Regeneron Pharmaceuticals, Inc. achieved positive results from the largest trial assessing any monoclonal antibody treatment in patients hospitalized with severe COVID-19. The UK RECOVERY trial found that adding investigational REGEN-COV (casirivimab and imdevimab) to usual care reduced the risk of death by 20% in patients who had not mounted a natural antibody response against SARS-CoV-2.

RECOVERY is the first trial large enough to definitively determine whether REGEN-COV reduces mortality in patients hospitalized with severe COVID-19. Previous Phase 3 trials in non-hospitalized COVID-19 patients have shown that REGEN-COV reduced viral levels, shortened the time to resolution of symptoms and significantly reduced the risk of hospitalization or death.

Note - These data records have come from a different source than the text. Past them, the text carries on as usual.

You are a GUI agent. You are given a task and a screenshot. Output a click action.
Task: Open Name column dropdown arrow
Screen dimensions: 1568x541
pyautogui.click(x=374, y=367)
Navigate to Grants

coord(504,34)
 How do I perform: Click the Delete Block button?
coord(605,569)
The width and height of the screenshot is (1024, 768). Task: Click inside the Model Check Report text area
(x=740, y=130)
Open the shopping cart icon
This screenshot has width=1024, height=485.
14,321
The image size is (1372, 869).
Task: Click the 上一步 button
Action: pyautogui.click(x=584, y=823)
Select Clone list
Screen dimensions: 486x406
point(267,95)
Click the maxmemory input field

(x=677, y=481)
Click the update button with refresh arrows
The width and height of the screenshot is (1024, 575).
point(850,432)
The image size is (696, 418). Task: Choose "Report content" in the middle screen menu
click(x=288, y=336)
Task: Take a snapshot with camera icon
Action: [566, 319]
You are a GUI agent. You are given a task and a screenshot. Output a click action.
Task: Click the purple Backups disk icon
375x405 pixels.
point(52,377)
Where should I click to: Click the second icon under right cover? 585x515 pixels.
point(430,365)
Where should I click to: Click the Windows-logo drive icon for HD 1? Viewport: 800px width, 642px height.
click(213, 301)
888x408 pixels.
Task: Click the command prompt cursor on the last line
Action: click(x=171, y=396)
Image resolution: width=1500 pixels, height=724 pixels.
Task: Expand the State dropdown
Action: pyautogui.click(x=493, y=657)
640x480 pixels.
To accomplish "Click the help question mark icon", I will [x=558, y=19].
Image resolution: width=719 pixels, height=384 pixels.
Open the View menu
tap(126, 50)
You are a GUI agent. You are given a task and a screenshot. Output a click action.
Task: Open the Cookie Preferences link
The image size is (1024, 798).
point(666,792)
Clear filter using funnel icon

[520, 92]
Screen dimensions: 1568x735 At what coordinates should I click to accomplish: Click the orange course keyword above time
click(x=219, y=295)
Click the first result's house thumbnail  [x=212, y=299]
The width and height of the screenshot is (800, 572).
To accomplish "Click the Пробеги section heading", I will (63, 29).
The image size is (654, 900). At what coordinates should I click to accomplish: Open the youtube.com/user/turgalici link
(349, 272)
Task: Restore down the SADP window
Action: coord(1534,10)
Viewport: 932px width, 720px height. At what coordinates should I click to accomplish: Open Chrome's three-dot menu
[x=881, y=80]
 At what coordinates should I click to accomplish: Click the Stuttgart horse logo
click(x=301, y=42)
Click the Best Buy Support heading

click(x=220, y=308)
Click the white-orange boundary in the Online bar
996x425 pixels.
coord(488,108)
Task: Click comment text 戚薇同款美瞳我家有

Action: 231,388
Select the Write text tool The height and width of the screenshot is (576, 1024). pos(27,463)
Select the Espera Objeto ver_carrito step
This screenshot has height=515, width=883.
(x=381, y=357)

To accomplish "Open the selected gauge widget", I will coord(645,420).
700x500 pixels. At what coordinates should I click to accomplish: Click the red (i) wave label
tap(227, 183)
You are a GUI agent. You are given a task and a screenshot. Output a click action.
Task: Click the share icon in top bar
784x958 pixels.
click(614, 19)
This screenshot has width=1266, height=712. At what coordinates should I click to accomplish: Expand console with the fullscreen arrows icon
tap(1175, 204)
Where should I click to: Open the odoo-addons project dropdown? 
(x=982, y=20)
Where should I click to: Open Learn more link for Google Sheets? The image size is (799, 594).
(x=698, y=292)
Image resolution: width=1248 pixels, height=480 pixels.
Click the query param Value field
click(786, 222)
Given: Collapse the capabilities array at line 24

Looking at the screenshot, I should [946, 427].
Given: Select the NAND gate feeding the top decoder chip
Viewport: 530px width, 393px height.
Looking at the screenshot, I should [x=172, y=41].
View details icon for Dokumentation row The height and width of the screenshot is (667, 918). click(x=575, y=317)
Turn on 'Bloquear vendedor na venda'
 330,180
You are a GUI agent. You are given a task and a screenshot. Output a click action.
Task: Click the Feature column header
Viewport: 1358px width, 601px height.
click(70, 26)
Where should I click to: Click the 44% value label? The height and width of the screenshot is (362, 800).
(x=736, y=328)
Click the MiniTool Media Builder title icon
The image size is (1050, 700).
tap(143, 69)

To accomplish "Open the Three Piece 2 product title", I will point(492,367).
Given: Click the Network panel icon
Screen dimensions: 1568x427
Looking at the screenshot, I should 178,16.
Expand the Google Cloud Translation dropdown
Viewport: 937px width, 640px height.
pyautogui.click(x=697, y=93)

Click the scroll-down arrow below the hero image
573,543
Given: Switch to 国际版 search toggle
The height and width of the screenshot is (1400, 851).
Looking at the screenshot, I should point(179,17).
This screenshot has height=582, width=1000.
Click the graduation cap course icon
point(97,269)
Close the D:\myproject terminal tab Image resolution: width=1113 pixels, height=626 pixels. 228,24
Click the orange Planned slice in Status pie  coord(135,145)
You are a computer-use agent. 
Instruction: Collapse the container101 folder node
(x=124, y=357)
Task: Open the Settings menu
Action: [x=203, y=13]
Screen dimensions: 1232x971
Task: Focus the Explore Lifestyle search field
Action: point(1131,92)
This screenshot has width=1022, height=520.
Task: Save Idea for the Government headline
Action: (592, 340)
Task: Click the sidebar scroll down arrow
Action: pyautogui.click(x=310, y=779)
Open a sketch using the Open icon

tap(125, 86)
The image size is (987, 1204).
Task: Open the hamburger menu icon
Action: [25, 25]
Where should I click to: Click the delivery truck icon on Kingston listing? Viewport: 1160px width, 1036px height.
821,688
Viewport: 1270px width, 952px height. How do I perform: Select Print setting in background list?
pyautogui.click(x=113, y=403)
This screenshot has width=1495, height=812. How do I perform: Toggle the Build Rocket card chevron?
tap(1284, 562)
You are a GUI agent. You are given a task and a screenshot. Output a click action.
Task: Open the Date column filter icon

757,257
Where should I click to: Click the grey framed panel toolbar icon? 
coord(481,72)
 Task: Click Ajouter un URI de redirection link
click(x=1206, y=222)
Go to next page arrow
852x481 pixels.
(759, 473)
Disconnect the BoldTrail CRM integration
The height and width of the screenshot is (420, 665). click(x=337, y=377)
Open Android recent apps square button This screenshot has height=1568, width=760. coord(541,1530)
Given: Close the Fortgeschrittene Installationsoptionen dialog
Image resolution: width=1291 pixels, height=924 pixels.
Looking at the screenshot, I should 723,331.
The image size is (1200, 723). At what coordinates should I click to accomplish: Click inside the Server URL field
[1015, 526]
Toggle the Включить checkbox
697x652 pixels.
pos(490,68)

In a Phase 1/2 trial in hospitalized patients, REGEN-COV also rapidly reduced viral levels, with preliminary evidence suggesting that it lowered the risk of death or receiving mechanical ventilation, with the benefit driven by patients who entered the trial without having mounted a natural antibody response of their own (seronegative); and in the absence of REGEN-COV treatment, seronegative patients had higher mortality rates than patients who had already mounted their own immune response (seropositive).

The primary outcome of RECOVERY showed that adding REGEN-COV 8,000 mg to usual care reduced all-cause mortality by 20% in seronegative patients, compared to usual care alone (24% of patients in the REGEN-COV group died versus 30% in the usual care group by day 28).